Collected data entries
◆ ◆ ◆ ◆ ◆ ◆ ◆

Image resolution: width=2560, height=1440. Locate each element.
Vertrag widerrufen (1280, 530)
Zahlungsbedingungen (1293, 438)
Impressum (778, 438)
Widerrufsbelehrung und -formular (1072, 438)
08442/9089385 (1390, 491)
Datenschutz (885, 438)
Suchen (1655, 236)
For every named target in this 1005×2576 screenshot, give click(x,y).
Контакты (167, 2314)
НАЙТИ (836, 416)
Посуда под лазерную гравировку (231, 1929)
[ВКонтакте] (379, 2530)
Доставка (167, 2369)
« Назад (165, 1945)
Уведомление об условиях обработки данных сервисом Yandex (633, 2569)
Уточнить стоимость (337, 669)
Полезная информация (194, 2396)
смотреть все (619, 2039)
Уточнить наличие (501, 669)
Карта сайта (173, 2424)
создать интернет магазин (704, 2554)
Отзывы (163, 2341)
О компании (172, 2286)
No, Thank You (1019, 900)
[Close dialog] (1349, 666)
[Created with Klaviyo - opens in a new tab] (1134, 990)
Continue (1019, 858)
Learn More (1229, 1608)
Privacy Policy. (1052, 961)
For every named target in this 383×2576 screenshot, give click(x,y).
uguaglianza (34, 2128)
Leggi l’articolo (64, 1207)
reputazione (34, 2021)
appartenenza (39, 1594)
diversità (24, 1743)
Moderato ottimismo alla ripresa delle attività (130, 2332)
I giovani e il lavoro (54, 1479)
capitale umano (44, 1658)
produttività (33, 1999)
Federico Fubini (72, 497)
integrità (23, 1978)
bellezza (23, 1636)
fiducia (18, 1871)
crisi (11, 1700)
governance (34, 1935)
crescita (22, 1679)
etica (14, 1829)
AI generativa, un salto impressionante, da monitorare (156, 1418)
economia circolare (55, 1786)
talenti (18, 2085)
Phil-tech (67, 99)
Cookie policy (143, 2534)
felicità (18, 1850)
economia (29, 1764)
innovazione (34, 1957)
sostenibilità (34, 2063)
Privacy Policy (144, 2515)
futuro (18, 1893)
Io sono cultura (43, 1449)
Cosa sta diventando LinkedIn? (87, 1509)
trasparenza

◆ ◆ ◆ ◆ ◆ ◆ ◆

◆ **Problem**
Every line from the one that contains "fiducia (18, 1871)" down to and including the last line of the records above must be set down exactly, with nothing else.

◆ **Reply**
fiducia (18, 1871)
crisi (11, 1700)
governance (34, 1935)
crescita (22, 1679)
etica (14, 1829)
AI generativa, un salto impressionante, da monitorare (156, 1418)
economia circolare (55, 1786)
talenti (18, 2085)
Phil-tech (67, 99)
Cookie policy (143, 2534)
felicità (18, 1850)
economia (29, 1764)
innovazione (34, 1957)
sostenibilità (34, 2063)
Privacy Policy (144, 2515)
futuro (18, 1893)
Io sono cultura (43, 1449)
Cosa sta diventando LinkedIn? (87, 1509)
trasparenza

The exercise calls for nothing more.